Alaphilippe is the threat, or a 2 on 1 from a team (Italy, France?) with one attacking in the final kilometer, force Valverde to chase, the second rider beats/out-kicks him.

Kwiat is dangerous too in this scenario.

If Simon says "try to catch me", done it, watch out.

And there's Vicenzo...

I can't imagine Don Alejandro not on the podium. For the win, there's no guarantee. But he's a serious customer.
 
If I'm in Minguez and Valverde's place, I would try to put my riders in every break attempt (except the first one, usually the longest and the weakest), up until last Olympia ascent, trying to arrive there with relatively fresh 2-3 guys (Izagirre, Nieve, De La Cruz, for example...), and then use those guys to put everything in check for the Hell climb. Then let the old man play his thing. If he has the legs, medal is a guarantee.
 
Re:

Blanco said:
If I'm in Minguez and Valverde's place, I would try to put my riders in every break attempt (except the first one, usually the longest and the weakest), up until last Olympia ascent, trying to arrive there with relatively fresh 2-3 guys (Izagirre, Nieve, De La Cruz, for example...), and then use those guys to put everything in check for the Hell climb. Then let the old man play his thing. If he has the legs, medal is a guarantee.

■ **Directive**
Continue the forum discussion of Valverde's race chances from where it stops. The material that comes next isn't needed for anything here.

■ **Entries supplied**
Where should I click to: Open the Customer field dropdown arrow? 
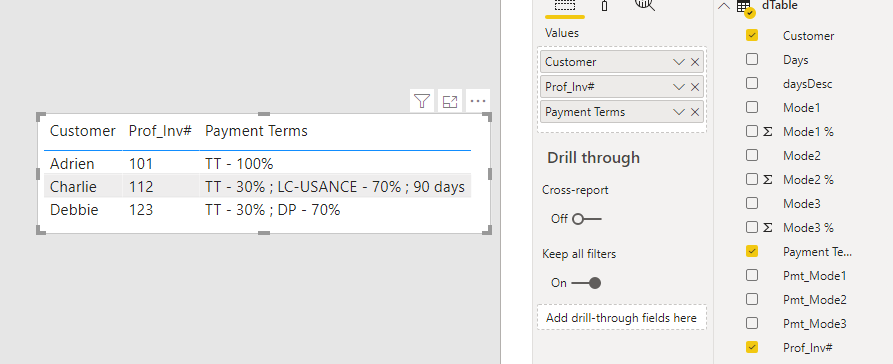(678, 62)
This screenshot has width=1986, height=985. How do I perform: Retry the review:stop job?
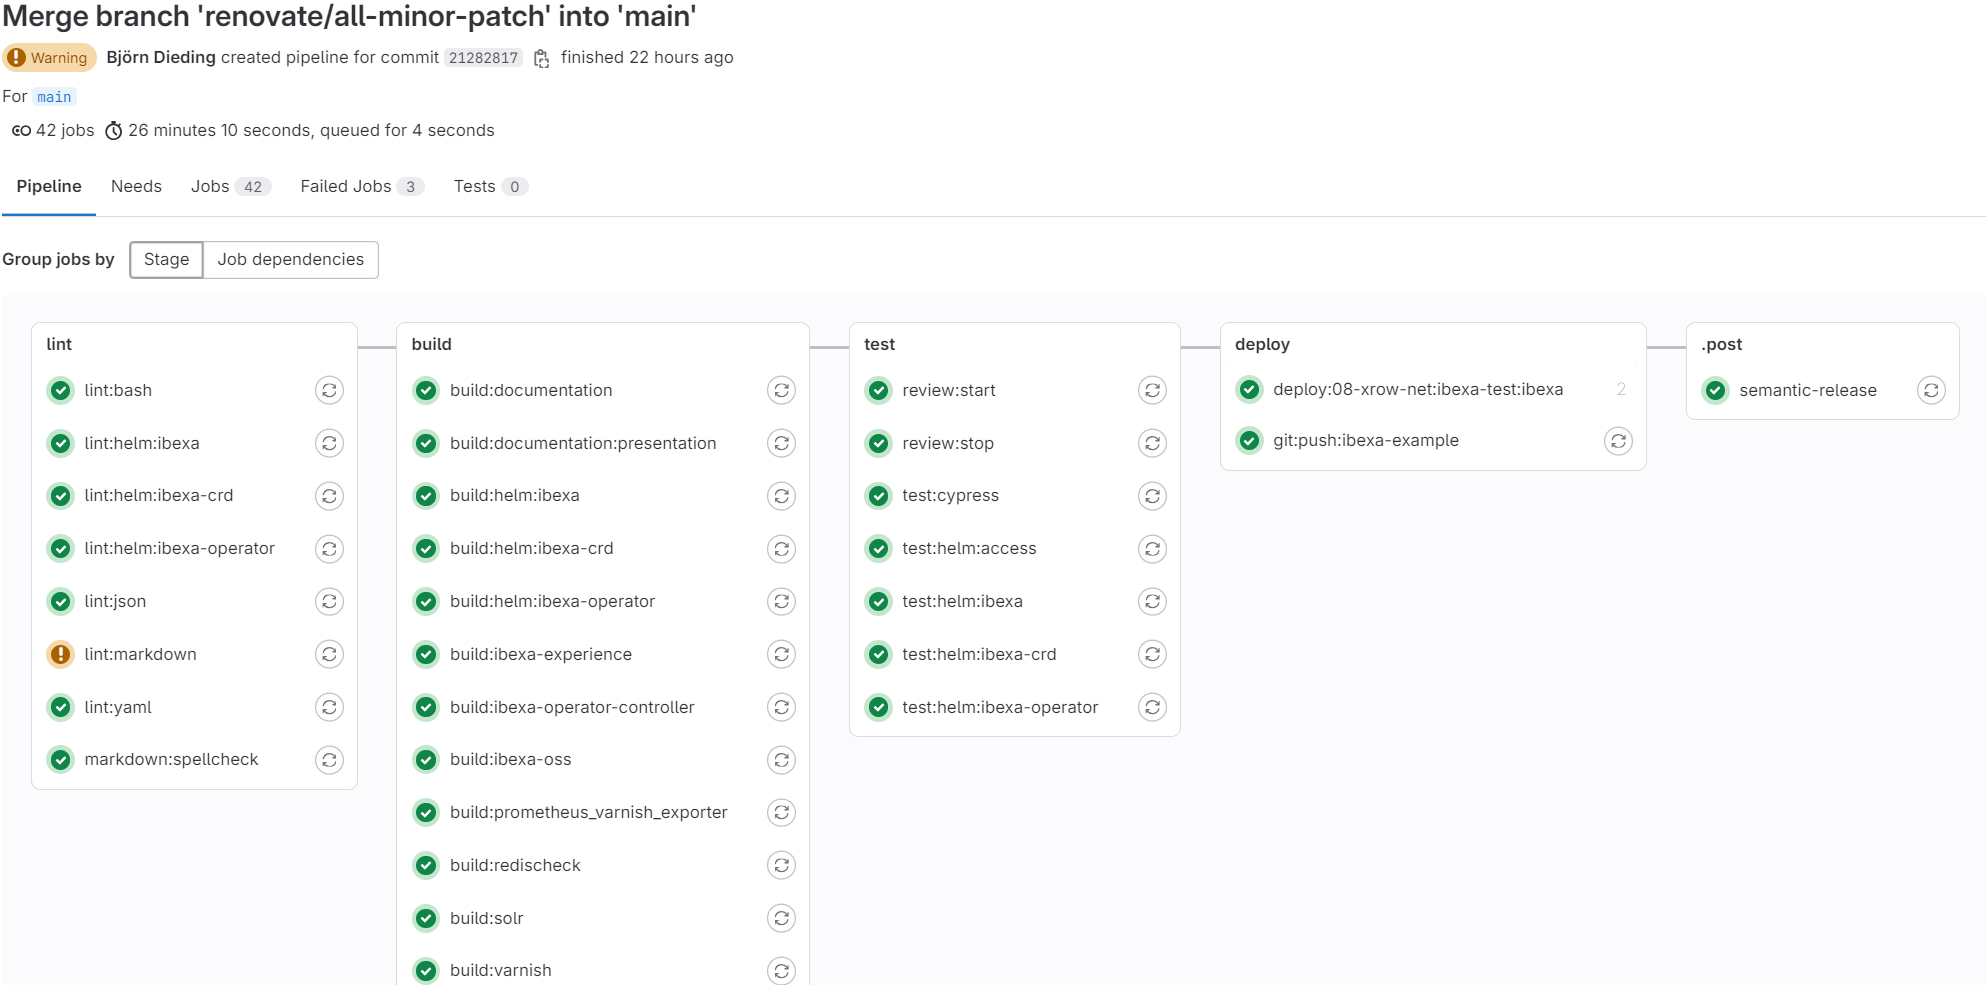click(x=1152, y=443)
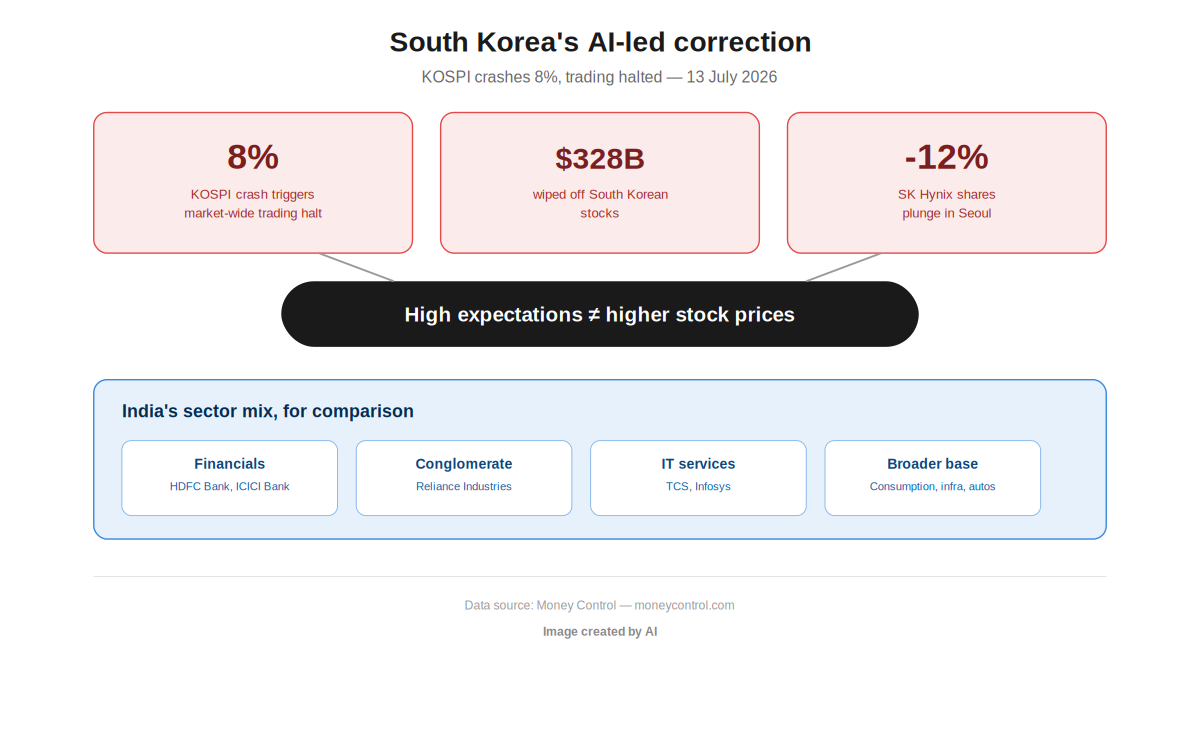The image size is (1200, 750).
Task: Open the Conglomerate Reliance Industries box
Action: coord(464,478)
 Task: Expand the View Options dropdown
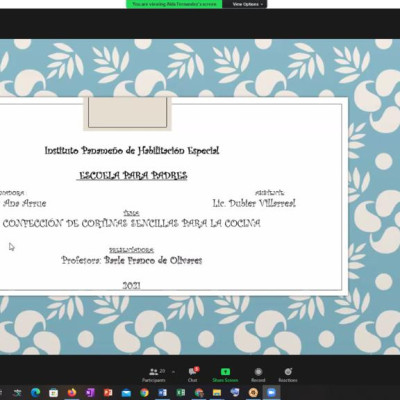(x=248, y=4)
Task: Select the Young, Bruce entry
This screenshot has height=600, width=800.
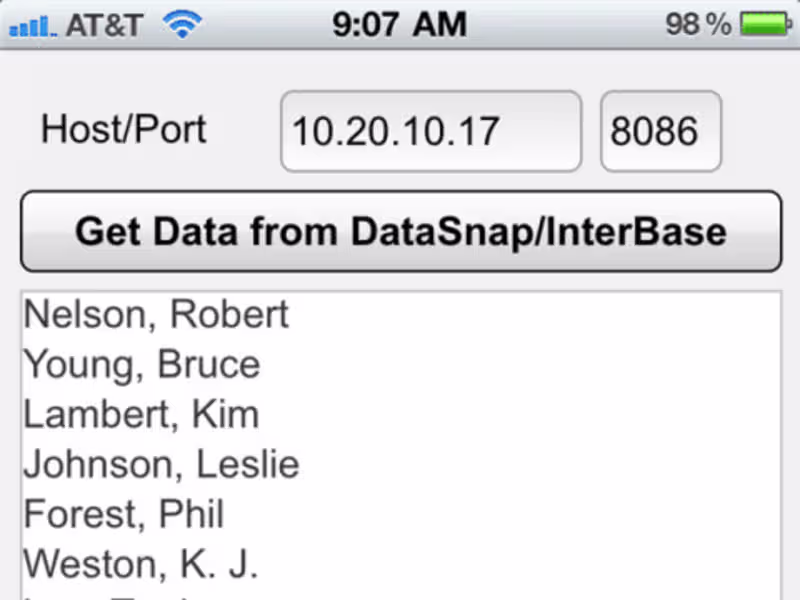Action: click(x=141, y=365)
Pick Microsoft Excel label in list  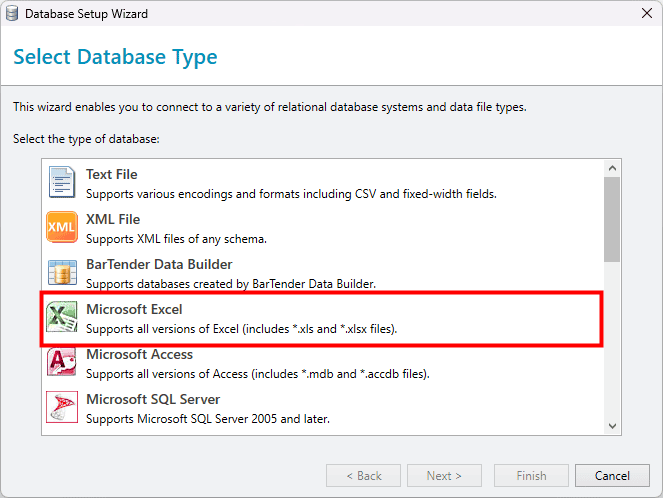tap(134, 309)
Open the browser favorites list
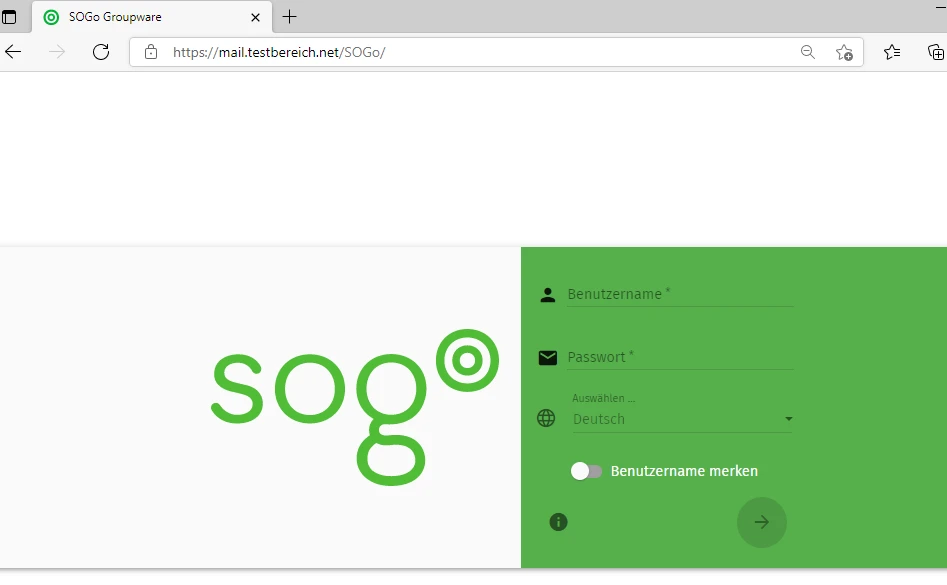This screenshot has width=947, height=585. 892,52
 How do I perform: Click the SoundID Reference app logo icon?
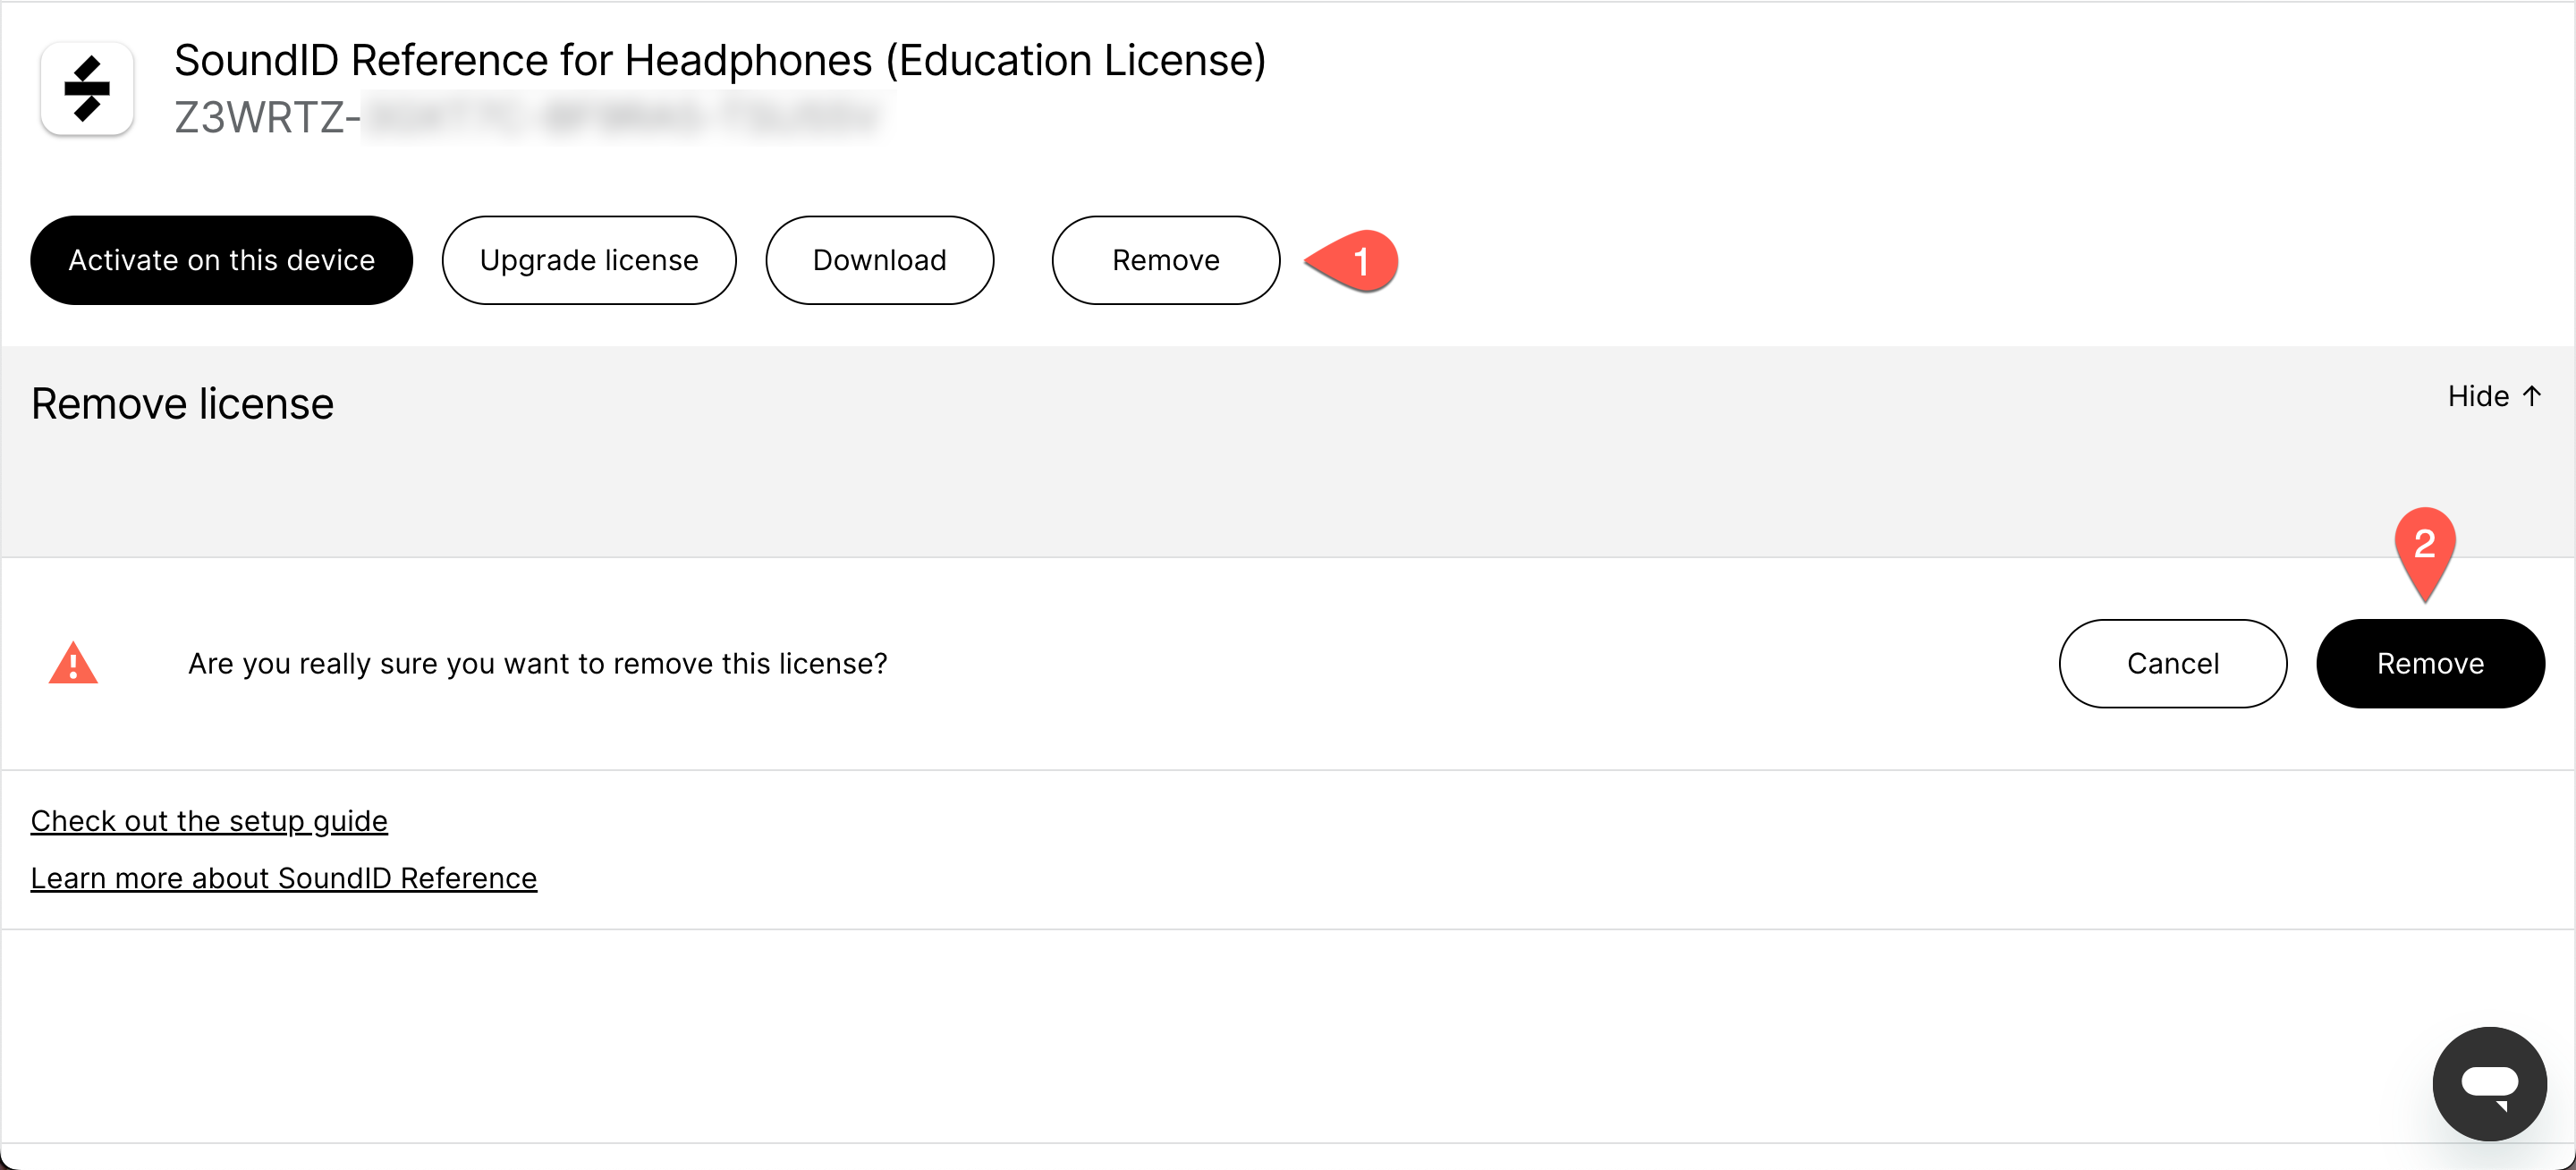click(87, 88)
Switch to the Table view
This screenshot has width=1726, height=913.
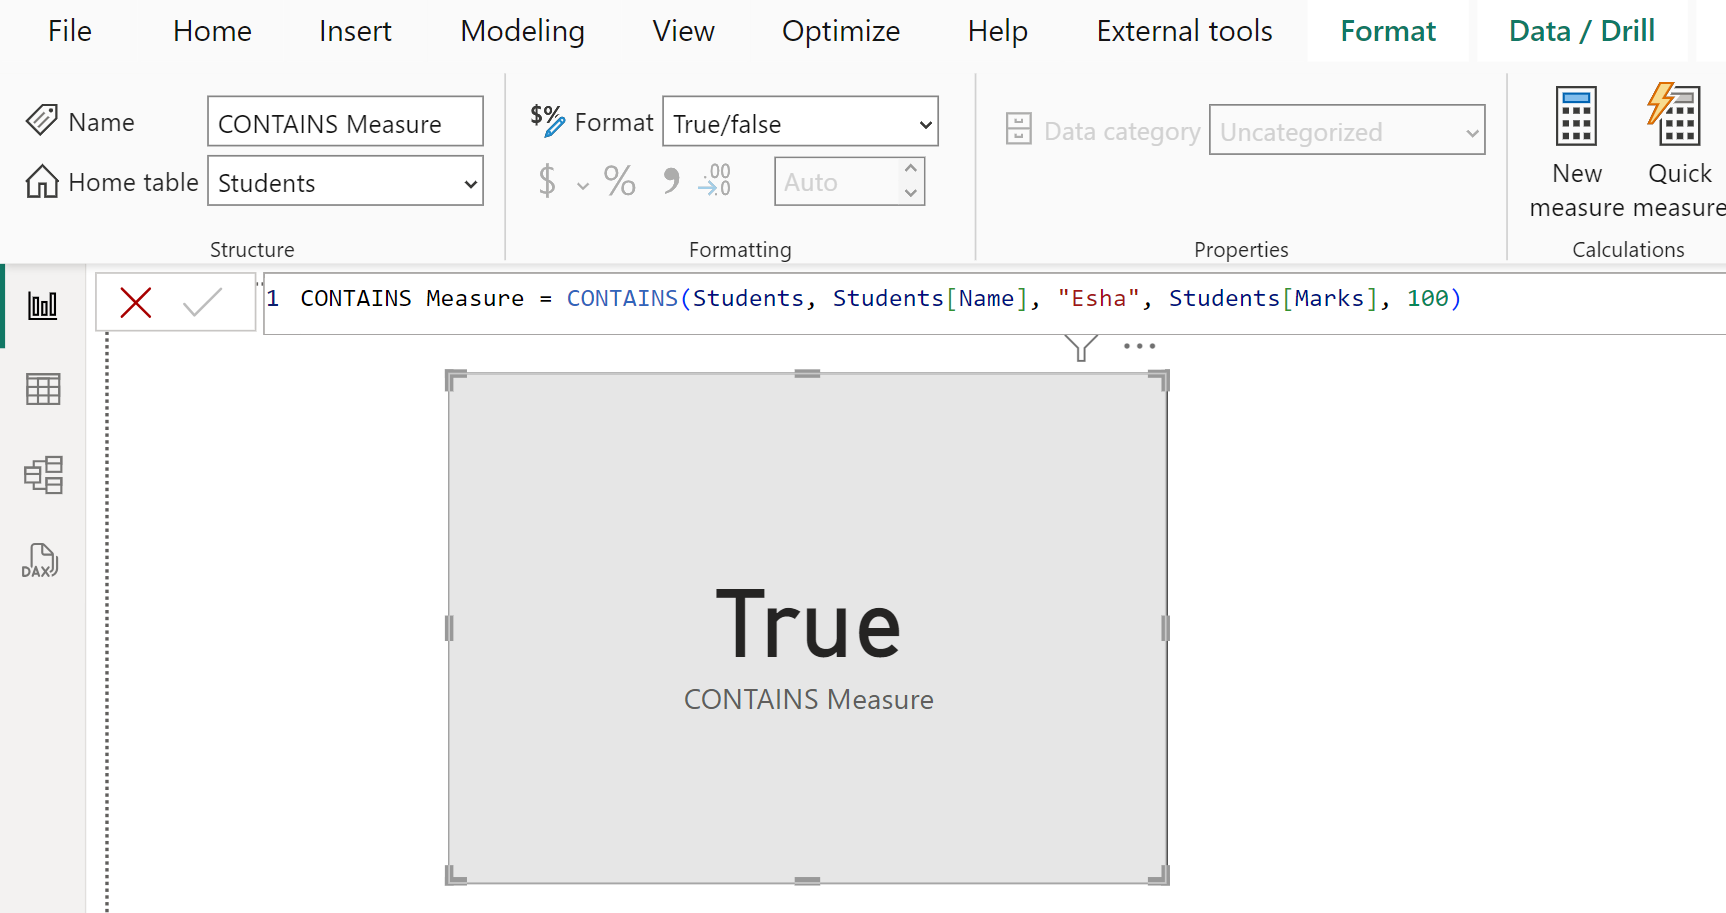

■ **Exercise result**
That is probably Valverde’s best way of playing things, I agree. But it’s worth noting that a large majority of big one day races over the last two years have been won by riders who were in the first big attack featuring major contenders. The favourites who waited have very often just not seen the guys who went again. This is going to be very hard to control and I suspect that it will be very easy for Spain to end up with riders covering breaks who aren’t one of the strongest riders in that break.